[Opening Task inputs section]

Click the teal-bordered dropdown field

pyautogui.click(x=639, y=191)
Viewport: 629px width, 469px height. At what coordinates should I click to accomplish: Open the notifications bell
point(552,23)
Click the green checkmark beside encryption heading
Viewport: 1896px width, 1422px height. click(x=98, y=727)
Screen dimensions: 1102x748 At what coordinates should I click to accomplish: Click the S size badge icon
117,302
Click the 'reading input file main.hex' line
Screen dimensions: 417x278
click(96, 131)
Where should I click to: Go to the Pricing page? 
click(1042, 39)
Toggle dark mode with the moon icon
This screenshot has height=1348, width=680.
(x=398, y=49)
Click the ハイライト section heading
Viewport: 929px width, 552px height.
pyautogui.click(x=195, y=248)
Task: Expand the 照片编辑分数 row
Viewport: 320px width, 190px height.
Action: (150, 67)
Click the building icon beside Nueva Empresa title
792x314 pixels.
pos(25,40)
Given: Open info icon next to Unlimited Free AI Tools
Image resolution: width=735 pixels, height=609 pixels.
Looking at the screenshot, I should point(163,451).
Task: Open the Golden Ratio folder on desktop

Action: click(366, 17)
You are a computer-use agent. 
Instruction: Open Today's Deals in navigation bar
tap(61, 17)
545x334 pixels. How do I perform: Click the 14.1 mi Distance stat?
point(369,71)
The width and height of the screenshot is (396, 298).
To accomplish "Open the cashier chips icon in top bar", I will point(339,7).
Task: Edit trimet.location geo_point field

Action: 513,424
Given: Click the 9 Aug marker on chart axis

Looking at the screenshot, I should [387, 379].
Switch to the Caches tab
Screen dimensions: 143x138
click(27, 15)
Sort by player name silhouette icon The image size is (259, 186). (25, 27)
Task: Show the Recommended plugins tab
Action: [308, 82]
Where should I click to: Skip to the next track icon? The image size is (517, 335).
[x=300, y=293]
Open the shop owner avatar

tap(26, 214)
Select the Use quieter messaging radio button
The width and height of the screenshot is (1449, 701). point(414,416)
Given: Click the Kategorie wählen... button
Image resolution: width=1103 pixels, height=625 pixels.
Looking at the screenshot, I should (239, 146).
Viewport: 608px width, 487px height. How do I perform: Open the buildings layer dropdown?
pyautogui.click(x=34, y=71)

[Closing Task inputs section]

**Exercise:** Lines from the start of the material through the line containing "Click the ハイライト section heading" are wanted. Write them out exactly.

**Response to the exercise:**
Click the teal-bordered dropdown field

pyautogui.click(x=639, y=191)
Viewport: 629px width, 469px height. At what coordinates should I click to accomplish: Open the notifications bell
point(552,23)
Click the green checkmark beside encryption heading
Viewport: 1896px width, 1422px height. click(x=98, y=727)
Screen dimensions: 1102x748 At what coordinates should I click to accomplish: Click the S size badge icon
117,302
Click the 'reading input file main.hex' line
Screen dimensions: 417x278
click(96, 131)
Where should I click to: Go to the Pricing page? 
click(1042, 39)
Toggle dark mode with the moon icon
This screenshot has height=1348, width=680.
(x=398, y=49)
Click the ハイライト section heading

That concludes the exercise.